The Srebrenica Massacre, 27 Years On: Malaysia’s Commitment To Care For The Vulnerable, The Displaced, The Marginalised

The Srebrenica Massacre, 27 Years On: Malaysia’s Commitment To Care For The Vulnerable, The Displaced, The Marginalised

On July 11, 1995, more than 7000 Bosnian Muslims were slaughtered by Serbian forces in what was the worst episode of genocide since World War II. The senseless killing finally prompted Western countries to press for a ceasefire after three years of war in Bosnia. The damage was done however, with the United Nations and the international community failing to act in time to prevent the massacre.

27 years on and the effects of the atrocity continue to reverberate.

The same decade saw Malaysia, collectively with many other nations actively assimilating Bosnian refugees into our communities, providing them with protection and educational opportunities they desperately needed.

Not all were refugees. Many were in search of a new life, such as Datuk Amer Bukvic, a former youth leader and now Director General, Global Practice and Partnership Directorate at the Islamic Development Bank (IsDB). A son to an acting ambassador, Datuk Amer came to Malaysia in search of education opportunities, arriving prior to the war. A physically towering figure standing at more than six feet tall, he now serves the needs of 57 nations within the IsDB grouping, providing policy solutions to crisis and refugee stricken nations.

Our country has provided the platform and created an environment for many to thrive. Those who sought help received it, those who desired opportunity found it in abundance. They say the past instructs the future; however, our past experience with Bosnian refugees contrasts sharply with our actions today.

Malaysia is not a signatory of the 1951 Refugee Convention nor its 1961 Protocol. As such, under existing laws, there’s no differentiation between refugees and economic immigrants bereft of legal documentation.

This leaves those who did arrive safely (after suffering hazardous travel) on our shores exposed to harsh penalties, mistreatment, exploitation, and discrimination.

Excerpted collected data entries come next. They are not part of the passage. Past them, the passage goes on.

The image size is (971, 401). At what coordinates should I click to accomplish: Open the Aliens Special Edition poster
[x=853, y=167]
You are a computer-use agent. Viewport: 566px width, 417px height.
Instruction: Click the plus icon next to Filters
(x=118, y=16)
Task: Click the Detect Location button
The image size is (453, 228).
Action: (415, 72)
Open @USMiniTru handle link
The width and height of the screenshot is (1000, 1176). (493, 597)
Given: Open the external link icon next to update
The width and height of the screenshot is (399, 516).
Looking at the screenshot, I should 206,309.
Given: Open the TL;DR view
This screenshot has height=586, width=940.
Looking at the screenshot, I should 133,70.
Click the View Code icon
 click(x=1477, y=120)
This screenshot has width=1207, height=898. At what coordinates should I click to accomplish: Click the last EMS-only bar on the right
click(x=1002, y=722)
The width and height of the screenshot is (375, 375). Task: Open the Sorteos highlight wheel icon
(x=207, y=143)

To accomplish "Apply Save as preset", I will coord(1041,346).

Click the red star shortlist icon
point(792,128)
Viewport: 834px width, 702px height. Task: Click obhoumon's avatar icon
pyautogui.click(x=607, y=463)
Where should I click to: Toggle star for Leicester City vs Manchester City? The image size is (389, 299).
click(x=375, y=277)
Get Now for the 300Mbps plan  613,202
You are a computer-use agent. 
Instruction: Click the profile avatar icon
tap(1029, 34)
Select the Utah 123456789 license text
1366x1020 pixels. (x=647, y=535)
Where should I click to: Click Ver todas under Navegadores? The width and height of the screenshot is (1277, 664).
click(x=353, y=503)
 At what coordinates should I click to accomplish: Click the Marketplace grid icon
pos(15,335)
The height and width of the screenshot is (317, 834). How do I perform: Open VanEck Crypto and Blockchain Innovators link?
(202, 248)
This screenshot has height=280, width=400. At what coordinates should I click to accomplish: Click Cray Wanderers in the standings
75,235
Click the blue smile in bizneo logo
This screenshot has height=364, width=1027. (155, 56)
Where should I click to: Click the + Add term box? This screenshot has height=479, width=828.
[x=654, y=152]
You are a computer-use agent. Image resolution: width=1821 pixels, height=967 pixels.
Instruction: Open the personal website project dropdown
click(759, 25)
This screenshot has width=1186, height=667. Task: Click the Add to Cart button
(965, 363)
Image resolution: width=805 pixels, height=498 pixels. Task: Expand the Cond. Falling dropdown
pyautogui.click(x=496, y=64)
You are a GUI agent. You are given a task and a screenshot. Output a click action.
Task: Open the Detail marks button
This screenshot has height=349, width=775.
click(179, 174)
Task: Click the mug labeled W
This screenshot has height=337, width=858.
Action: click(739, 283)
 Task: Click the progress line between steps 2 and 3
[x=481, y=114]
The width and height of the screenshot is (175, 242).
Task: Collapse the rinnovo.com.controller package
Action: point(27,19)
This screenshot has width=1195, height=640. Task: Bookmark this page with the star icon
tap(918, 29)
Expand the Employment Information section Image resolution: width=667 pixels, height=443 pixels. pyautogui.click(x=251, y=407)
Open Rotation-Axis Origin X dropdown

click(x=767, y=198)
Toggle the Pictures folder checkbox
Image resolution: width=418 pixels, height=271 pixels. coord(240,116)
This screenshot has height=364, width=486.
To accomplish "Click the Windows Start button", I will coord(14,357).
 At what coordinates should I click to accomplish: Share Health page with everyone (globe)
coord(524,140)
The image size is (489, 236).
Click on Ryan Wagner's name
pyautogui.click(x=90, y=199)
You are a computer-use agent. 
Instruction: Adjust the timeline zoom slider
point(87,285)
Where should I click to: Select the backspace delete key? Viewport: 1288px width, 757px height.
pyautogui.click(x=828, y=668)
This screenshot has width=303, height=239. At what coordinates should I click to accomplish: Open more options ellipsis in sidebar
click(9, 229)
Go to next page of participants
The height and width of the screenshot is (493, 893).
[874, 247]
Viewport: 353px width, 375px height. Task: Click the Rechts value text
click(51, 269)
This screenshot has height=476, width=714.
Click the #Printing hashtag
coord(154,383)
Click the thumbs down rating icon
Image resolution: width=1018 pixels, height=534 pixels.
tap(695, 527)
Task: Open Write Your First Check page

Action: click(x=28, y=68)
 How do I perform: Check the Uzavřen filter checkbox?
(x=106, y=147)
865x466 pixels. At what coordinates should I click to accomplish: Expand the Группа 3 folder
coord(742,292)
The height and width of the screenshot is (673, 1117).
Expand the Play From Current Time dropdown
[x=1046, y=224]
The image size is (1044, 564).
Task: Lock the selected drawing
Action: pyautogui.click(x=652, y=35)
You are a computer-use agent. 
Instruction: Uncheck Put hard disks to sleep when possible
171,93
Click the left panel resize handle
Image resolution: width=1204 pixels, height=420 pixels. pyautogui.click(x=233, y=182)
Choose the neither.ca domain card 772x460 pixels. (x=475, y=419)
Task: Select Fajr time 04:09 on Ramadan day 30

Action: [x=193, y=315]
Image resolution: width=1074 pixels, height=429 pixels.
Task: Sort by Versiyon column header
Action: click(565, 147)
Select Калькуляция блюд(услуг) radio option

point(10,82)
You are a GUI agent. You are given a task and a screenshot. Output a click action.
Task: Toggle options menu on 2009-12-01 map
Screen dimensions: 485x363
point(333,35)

Worse, the Home Ministry’s numbers as of October last year, records as many as 1,400 to 1,500 refugee children, in its immigration detention centres – accounting for as many as 7.5% of the detainee population.

Most face indefinite detention in grim conditions, and worse for some groups – deportation back to their country – the very hell-filled torture they were fleeing from in the first place.

One recent example is the deportation of 1,086 identified Myanmar citizens repatriated to Myanmar via three navy ships sent by the Junta.

This was done despite a court order by the Kuala Lumpur High Court granting a stay to hear an application by rights groups for a judicial review to suspend the deportation.

The UN High Commissioner for Refugees (UNHCR) has identified at least 6 of the deportees as refugees registered with them. Granted, UNHCR hasn’t been allowed to verify their status via interviews – but this is emblematic of the immigration’s decision to deny UNHCR any access to any immigration detention centres since August 2019.

In April 2022, more than 500 Rohingyan refugees broke out of the overcrowded Sungai Bakap Temporary Immigration Depot where they were detained indefinitely. The deaths incurred ensuing the tragic incident were not met with wholesale sympathy. Instead, some quarters voiced sentiments opposite to the warm welcome for Bosnians just decades ago .

A report by the Indonesia-based Coalition of Sovereign Migrant Workers 2022 revealed the horrors faced by the detainees at an immigration detention camp, concluding that, “they create these conditions to create terror, so when the detainees are released they will go back and tell others about it.”

Some cite a supposed conundrum – on one hand, without jobs, they will burden our existing welfare system. On the other hand, getting a job means breaking the law – leading to detention, and eventually, deportation.

Among those that do choose to work, they do so devoid of legal protection, becoming prime targets of exploitation by predatory elements and irresponsible employers.

I argue for us to begin the process of allowing refugees to work legally, even on a case by case basis, and to be given the opportunity to be educated in Malaysia. We did it before – providing opportunities to so many, just like Datuk Amer Bukvic.

A report by IDEAS in 2019 found that granting refugees the right to work would allow them to contribute more than 3 billion Malaysian ringgit ($683M) to the economy through higher spending by 2024. It would also mean an increase in tax revenues and the creation of more than 4,000 jobs for Malaysians.

Malaysia currently faces an acute shortage of foreign unskilled labour. It makes economic sense to include refugees in the labour equation.

Another concern burdening the refugee community is the lack of access to education. Children refugees and asylum seekers are regarded as illegal immigrants, thus have no access towards our public schools.

In 2018, the then Education Minister Dr Maszlee Malik implemented the Zero Reject Policy to give education to children regardless of their documentation. The policy was reversed two years later, post Sheraton move – leaving refugee children bereft of formal education opportunities beyond NGO-run schools which are very limited in funding, number and accessibility.

We need not look far before deciding on the right policy which is in line with principled action. The Srebrenica massacre, 27 years on, is something we must never forget. But equally, it should shine light on Malaysia’s commitment to care for the vulnerable, the displaced, the marginalised. We must, and can, do better.